La revista Semana dice que ni siquiera los activistas ambientales -aquellas personas que supuestamente dedican grandes esfuerzos para proteger y para denunciar- le dieron al desastre de Tumaco, ni le dan a otros hechos similares, la importancia que merece. Más dolor para echarle al caldo.

Y las preguntas aparecen: ¿Cómo puede acercarse uno a personas como las que cometieron el derrame en Nariño, o en el Putumayo, para preguntarles "por qué"? ¿De dónde surgió su ceguera? ¿No hubo nada dentro de ellos que les dijera: "esto es incorrecto, esto hace daño"? ¿Cómo no se les ocurrió pensar que un montón de seres vivos pagarían las consecuencias de su error? ¿Cómo verlos a la cara? ¿Cómo saber hasta qué punto son víctimas -pues no nacieron haciendo atentados- y desde dónde comienza su responsabilidad? ¿Cómo percibir los matices en estos casos? Son preguntas totalmente perturbadoras.

Pero cuidado: esos mismos interrogantes apuntan hacia nosotros, los que vivimos muy cómodos en las urbes. Y tranquilos, porque cada semana pasa un camión de la basura a recoger nuestros molestos desechos. Apuntan hacia nosotros, los que fríamente dejamos caer la servilleta sucia si vamos por la calle, o arrojamos la botella plástica por la ventana del automóvil si viajamos por carretera; los que nos deshacemos en bravatas y amenazamos con lo que tengamos delante a la persona que, con un mínimo de sentido común y respeto por el entorno, nos llama la atención.
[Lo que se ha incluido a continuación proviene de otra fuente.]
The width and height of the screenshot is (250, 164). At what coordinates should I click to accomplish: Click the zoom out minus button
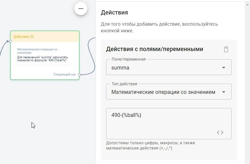tap(81, 9)
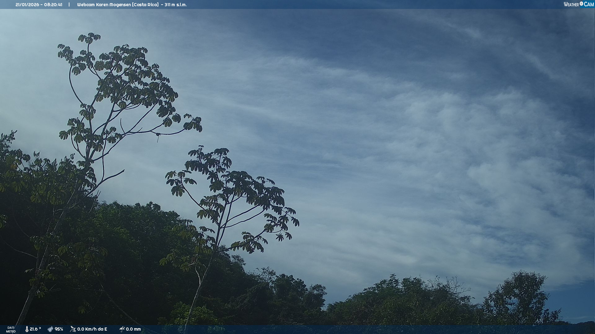
Task: Click the 0.0 mm rainfall value
Action: click(133, 329)

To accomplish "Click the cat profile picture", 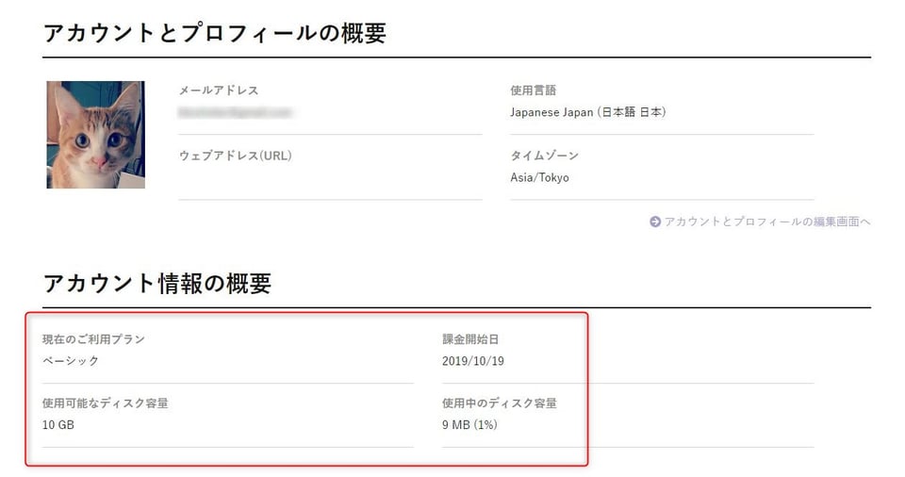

Así son las cosas en el país del "usted no sabe quién soy yo". Y ante estas actitudes, uno se pregunta si vale la pena arriesgar la integridad propia o la de los seres queridos por un pedazo de material procesado o si, al callar y pasar al otro andén, no se cae en la actitud del cómplice. Y los que vienen detrás de nosotros, para colmo, tendrán que responder por nuestra estupidez; ya que nadie les dijo que las cosas deben ser de otra manera, y para colmo, también ellos pondrán su cuota de irresponsabilidad. 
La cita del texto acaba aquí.